La loi du 10 juillet 2014 impose au donneur d'ordre de faire cesser toute situation de non-respect du salaire minimum légal ou conventionnel, d'un sous-traitant direct ou indirect. Le décret précise que suite à l'injonction, l'employeur a 7 jours pour informer le maître d'ouvrage ou le donneur d'ordre des mesures prises pour faire cesser la situation. Ce dernier transmet l'information à l'agent de contrôle (ou l'absence de réponse). S'il ne réagit pas, il est responsable solidairement du paiement des rémunérations et indemnités dues à chaque salarié et des cotisations et contributions afférentes. Les mêmes règles s'appliquent en matière de respect de la législation du travail (libertés individuelles et collectives, discriminations et égalité professionnelle, protection de la maternité et de la paternité, durée du travail,..) Dans ce cas, le maître d'ouvrage ou le donneur d'ordre s'expose à l'amende prévue pour les contraventions de 5e classe, soit au plus 1 500 € (3 000 € en cas de récidive). Notons que le décret porte à 5 000 euros hors taxe (contre 3 000 euros jusqu'à présent) le montant à partir duquel les donneurs d'ordre et maîtres d'ouvrage vérifient lors de la conclusion du contrat que le prestataire est bien à jour de ses obligations de déclaration et de paiement.

Obligation de vigilance en matière d'hébergement

La loi a créé une obligation de vigilance du donneur d'ordre ou du maître d'œuvre en matière d'hébergement, afin que ces derniers vérifient que les salariés de leur cocontractant ou d'un sous-traitant ne soient pas hébergés dans des conditions incompatibles avec la dignité humaine.

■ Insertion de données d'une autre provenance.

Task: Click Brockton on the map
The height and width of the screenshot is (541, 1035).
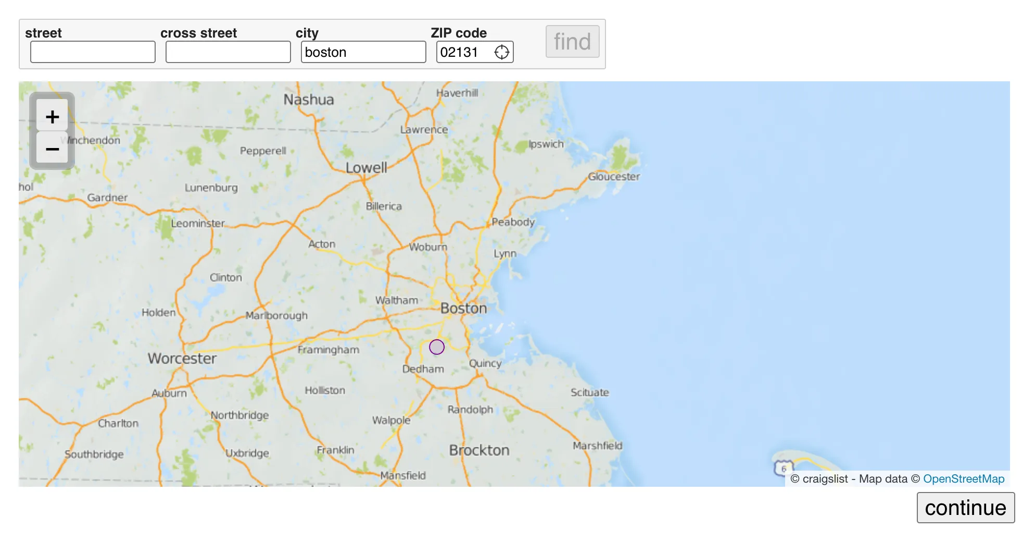Action: click(x=478, y=450)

Le décret précise que l'employeur qui reçoit une injonction informe dans les 24 heures le maître d'ouvrage ou le donneur d'ordre des mesures prises pour faire cesser la situation. Ce dernier doit en informer l'administration. En cas d'absence de régularisation effective de la situation par l'employeur, le maître d'ouvrage ou le donneur d'ordre est tenu de prendre sans délai à sa charge l'hébergement collectif des salariés dans des locaux aménagés. Les syndicats peuvent également agir dans ce domaine en respectant les mêmes règles qu'en matière de détachement frauduleux.

Fermeture administrative

Le préfet, depuis 2011, peut décider une fermeture administrative de l'entreprise. Le décret précise que pour décider une telle sanction d'au plus 3 mois, le préfet tient compte : de la nature, du nombre, de la durée de la ou des infractions relevées, du nombre de salariés concernés ainsi que de la situation économique, sociale et financière de l'entreprise ou de l'établissement. La même appréciation est opérée pour la sanction d'exclusion des contrats administratifs.